For all the money put into corrections, are Illinois taxpayers getting much of a return on their investment?
Illinois operates 25 adult correctional facilities that are only supposed to hold 32,075 inmates. But Illinois prisons are severely overcrowded, holding 48,887 inmates at the end of fiscal year 2013. This means state prisons are operating at nearly 150 percent capacity.
This is not a recent development. Illinois’ prison population has been on a sharp and steady upward trend for decades, increasing more than sevenfold since the mid-1970s.
Without serious changes, these increases are expected to continue. The Illinois Sentencing Policy Advisory Council, or SPAC, estimates the state prison population will increase by 6,573 inmates over the next 10 years to reach a total of 55,450, based on Illinois Department of Corrections, or IDOC, data.
Illinois’ financial insolvency – including a $111 billion unfunded pension liability – means spending millions constructing and operating more prisons is not a feasible solution for overcrowding.
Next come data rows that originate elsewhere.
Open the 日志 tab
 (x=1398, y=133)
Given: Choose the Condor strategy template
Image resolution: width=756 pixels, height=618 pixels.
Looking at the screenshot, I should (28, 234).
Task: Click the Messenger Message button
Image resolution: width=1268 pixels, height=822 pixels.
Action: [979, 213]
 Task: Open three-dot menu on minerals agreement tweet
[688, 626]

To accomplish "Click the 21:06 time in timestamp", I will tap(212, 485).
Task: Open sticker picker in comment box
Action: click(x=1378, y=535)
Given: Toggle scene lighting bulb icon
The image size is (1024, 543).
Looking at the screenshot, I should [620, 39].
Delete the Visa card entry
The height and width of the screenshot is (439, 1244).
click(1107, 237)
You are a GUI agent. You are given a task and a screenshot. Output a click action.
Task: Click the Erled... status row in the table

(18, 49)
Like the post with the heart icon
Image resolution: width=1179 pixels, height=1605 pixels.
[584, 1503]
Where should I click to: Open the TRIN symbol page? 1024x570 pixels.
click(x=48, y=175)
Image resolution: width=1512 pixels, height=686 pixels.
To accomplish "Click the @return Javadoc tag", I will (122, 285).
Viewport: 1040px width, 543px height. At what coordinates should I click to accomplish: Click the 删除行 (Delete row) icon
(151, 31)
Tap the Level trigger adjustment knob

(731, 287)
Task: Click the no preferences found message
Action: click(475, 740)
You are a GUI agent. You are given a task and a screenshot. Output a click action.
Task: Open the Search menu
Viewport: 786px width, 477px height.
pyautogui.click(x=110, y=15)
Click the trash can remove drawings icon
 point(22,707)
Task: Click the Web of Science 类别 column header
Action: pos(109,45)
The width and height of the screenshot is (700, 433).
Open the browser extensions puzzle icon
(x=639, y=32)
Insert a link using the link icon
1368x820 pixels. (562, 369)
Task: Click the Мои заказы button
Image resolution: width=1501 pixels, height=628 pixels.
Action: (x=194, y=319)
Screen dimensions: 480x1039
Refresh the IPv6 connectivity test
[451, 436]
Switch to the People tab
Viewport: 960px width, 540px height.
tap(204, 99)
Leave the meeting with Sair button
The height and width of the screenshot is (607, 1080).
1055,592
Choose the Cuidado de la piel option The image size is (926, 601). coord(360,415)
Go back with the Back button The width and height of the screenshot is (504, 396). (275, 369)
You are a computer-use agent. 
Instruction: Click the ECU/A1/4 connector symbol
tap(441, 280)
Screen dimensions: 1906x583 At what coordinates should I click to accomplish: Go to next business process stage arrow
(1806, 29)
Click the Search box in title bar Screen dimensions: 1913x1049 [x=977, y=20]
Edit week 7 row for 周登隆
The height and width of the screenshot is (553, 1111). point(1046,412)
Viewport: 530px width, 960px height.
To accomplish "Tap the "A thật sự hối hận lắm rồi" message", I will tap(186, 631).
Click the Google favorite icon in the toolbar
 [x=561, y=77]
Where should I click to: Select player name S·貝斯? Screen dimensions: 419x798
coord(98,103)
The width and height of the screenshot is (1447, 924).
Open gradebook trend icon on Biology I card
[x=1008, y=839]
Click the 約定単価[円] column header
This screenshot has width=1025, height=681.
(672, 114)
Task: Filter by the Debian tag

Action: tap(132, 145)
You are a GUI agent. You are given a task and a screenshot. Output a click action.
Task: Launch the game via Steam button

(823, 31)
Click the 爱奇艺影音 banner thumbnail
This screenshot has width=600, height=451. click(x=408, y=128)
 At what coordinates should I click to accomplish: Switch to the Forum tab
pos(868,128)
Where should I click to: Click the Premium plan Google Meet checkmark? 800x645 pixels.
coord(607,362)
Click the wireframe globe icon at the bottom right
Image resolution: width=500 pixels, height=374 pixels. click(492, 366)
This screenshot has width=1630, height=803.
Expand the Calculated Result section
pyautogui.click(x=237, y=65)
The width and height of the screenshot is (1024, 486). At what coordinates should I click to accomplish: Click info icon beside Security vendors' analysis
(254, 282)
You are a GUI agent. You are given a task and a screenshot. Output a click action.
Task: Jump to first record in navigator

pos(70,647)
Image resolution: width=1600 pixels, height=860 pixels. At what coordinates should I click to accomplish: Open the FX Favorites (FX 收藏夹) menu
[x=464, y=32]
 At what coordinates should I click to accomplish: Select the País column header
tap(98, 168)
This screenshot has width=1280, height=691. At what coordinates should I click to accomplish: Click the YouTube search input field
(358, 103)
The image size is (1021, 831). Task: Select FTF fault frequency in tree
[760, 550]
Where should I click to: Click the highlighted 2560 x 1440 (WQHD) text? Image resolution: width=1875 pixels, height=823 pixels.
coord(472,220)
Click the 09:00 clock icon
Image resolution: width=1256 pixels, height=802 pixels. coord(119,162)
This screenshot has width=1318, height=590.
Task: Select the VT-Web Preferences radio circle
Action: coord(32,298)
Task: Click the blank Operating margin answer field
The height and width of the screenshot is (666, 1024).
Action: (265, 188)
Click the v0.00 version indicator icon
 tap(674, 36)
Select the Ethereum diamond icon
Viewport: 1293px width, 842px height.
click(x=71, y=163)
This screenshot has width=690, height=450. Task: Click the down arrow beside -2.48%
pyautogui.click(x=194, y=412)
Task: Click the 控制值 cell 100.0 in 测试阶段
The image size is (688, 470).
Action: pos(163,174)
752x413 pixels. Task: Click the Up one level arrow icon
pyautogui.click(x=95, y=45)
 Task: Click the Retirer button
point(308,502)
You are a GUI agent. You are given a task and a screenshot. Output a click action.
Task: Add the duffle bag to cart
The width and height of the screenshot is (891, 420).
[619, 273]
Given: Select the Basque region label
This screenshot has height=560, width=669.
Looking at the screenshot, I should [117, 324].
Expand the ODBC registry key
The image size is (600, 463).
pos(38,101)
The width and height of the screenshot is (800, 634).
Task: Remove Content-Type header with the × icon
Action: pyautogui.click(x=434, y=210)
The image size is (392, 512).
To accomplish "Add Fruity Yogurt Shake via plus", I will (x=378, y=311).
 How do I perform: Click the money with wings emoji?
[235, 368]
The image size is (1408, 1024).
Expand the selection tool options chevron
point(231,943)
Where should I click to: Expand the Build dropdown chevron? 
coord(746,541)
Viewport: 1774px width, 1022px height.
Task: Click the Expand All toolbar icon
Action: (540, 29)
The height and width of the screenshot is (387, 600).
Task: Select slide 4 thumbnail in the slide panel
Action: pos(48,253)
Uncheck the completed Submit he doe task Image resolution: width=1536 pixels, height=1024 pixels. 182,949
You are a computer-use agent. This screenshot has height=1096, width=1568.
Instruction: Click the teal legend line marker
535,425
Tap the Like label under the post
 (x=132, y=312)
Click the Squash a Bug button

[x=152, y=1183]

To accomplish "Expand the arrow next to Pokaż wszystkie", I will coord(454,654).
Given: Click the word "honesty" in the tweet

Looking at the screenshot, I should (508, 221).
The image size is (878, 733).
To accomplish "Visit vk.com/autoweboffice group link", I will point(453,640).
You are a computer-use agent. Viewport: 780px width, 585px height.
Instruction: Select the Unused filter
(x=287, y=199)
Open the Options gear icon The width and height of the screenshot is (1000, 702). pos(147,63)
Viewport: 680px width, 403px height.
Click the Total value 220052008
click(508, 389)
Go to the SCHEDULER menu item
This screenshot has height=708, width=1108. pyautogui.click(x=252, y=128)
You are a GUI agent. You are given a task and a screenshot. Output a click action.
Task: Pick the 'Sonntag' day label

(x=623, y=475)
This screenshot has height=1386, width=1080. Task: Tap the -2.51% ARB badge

The root of the growth in Illinois’ prison population can be attributed to a growth in prison admissions, reduced sentencing credit, increased length of prison sentences and a consistently high rate of recidivism, or the percentage of the population that returns to prison after being released. All this has led to Illinois leading the Midwest – and much of the country – in expenditures per inmate.
The Illinois Department of Corrections, or IDOC, directly pays about $21,600 per inmate, largely from the general funds budget. But when costs falling outside of the system – including employee healthcare, employee benefits, pensions and capital expenses – are factored in, the total rises to $38,268 per inmate according the Vera Institute, a nonpartisan criminal-justice research foundation.
In fact, nearly one-third of the cost of corrections in Illinois actually comes from spending outside of the IDOC budget. Of the 40 states included in the Vera Institute’s 2012 study of corrections costs that fall outside of the system, only Connecticut had more corrections expenses fall outside of its state-level prison budget.
And when nearly half of Illinois’ prison population is made up of nonviolent offenders, it’s worth asking – is incarceration the most cost-effective way to address nonviolent crime? Nonviolent drug offenders, for example, would benefit from alternative drug-treatment programs that are much less expensive than prison, and directly treat the root causes of crime. The cost of these interventions, through programs such as Adult Redeploy, for example, only cost about $4,400 per person.
Other states are proving it’s possible to reduce the prison population and crime rates at the same time. Illinois’ upward trend in costs will continue until it makes the policy changes necessary to do the same.